L’invito, quello di continuare a leggere, a postare sui social media, con spirito critico, magari, verificando l’attendibilità della fonte, l’autore, il direttore responsabile e l’editore del quotidiano da cui traete le notizie.

TERRORISMO E IMMIGRATI NEL MIRINO DEI COMPLOTTISTI DEL WEB (Fonte: ANSA)

Gli attacchi terroristici? Solo una messa in scena per toglierci libertà; l’immigrazione fa parte di un piano per indebolire gli europei; quanto ai vaccini, sono il ‘trucco’ delle aziende farmaceutiche per assicurarsi una clientela ‘fissa’: sono gli ultimi arrivati fra gli argomenti più gettonati dai ‘complottisti’ di Facebook e degli altri social media, utenti fai-da-te di Internet che si rafforzano a vicenda scambiandosi con fervore informazioni dall’attendibilità dubbia, bufale che finiscono per cementare legami in vere e proprie ‘tribù’.

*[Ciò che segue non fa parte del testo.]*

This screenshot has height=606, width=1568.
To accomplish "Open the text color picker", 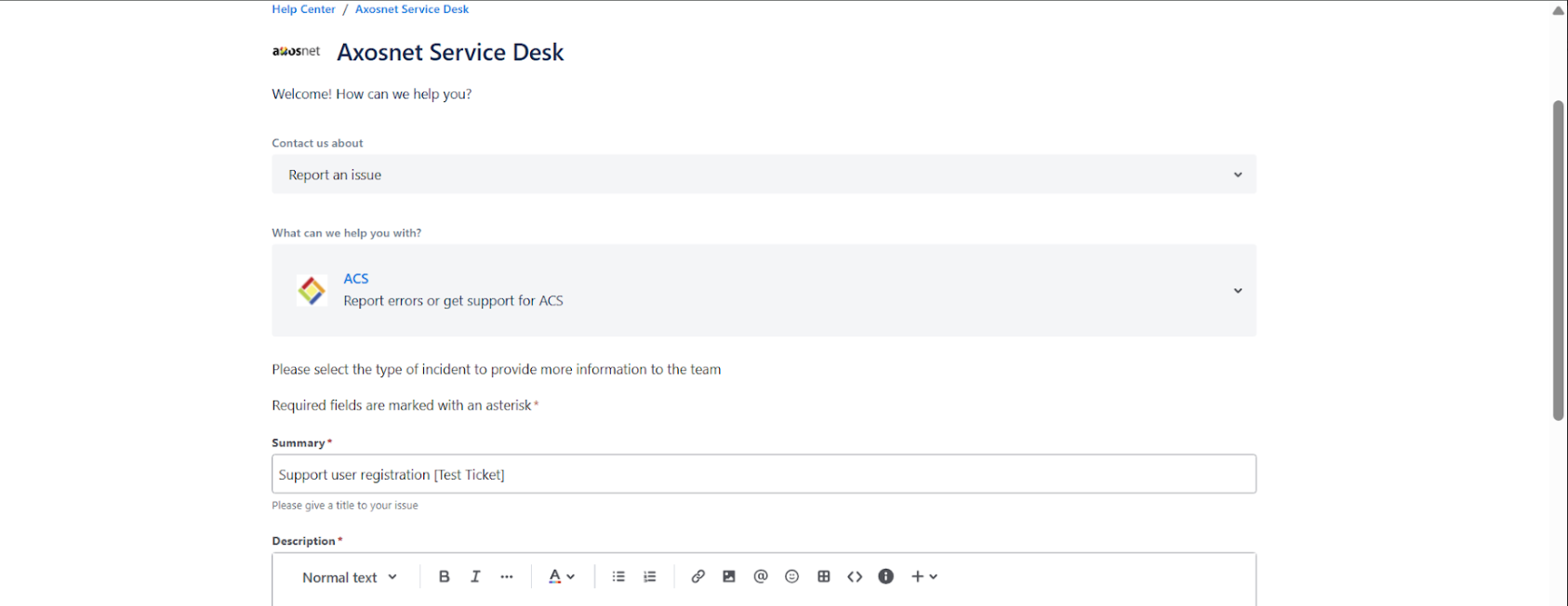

“Per ogni tipo di narrativa c’è una comunità”, spiega Walter Quattrociocchi, dell’Istituto Imt Alti Studi di Lucca, che ha presentato gli ultimi dati sul ‘complottismo’ online nel convegno sui Big Data organizzato a Roma dagli Archivi di Stato di Venezia e Roma, Politecnico di Losanna, università Ca’ Foscari e Tor Vergata di Roma, Ambasciata svizzera in Italia.

A cementare le tribù del Web “è la combinazione di una vastissima quantità di contenuti, molto eterogenei, accettati senza controllo e senza mediazione”, rileva Quattrociocchi.
“A farla da padrone – osserva – è la tendenza a prendere per buono solo ciò che è affine alle proprie credenze”, una tendenza che gli esperti definiscono ‘pregiudizio di conferma’. In più i complottisti della rete hanno l’abitudine di rilanciare le notizie ‘gradite’ senza verificarle: un comportamento che i ricercatori chiamano ‘analfabetismo funzionale’, inteso come incapacità di capire un testo.

Da questo mix di elementi nascono le tribù ‘social’. In sostanza ci sono utenti della rete che rilanciano, senza controllarle, le informazioni che confermano il proprio punto di vista. Sui social media trovano facilmente chi la pensa come loro e solo con questi si confrontano. Una volta formata la tribù, al suo interno ogni membro “piano piano – osserva il ricercatore – tende a prendere la strada del personaggio e diventa uno stereotipo”.

Localizzare le tribù non è affatto semplice: “sondiamo i diversi social media utilizzando algoritmi di riconoscimento dei topic”, ossia temi oggetto di discussione. Quindi – prosegue Quattrociocchi – altri algoritmi permettono di calcolare quanto un utente sia coinvolto in una narrativa”.

Una tecnica chiamata ‘Sentiment analysis’ permette inoltre di calcolare quanto le emozioni contino nell’interazione online. Sull’importanza dell’emotività la dicono lunga anche gli scontri che vedono coalizzate più tribù contro un nemico comune. Di solito il nemico è chi ha una posizione opposta, sostenuta in modo ugualmente radicale.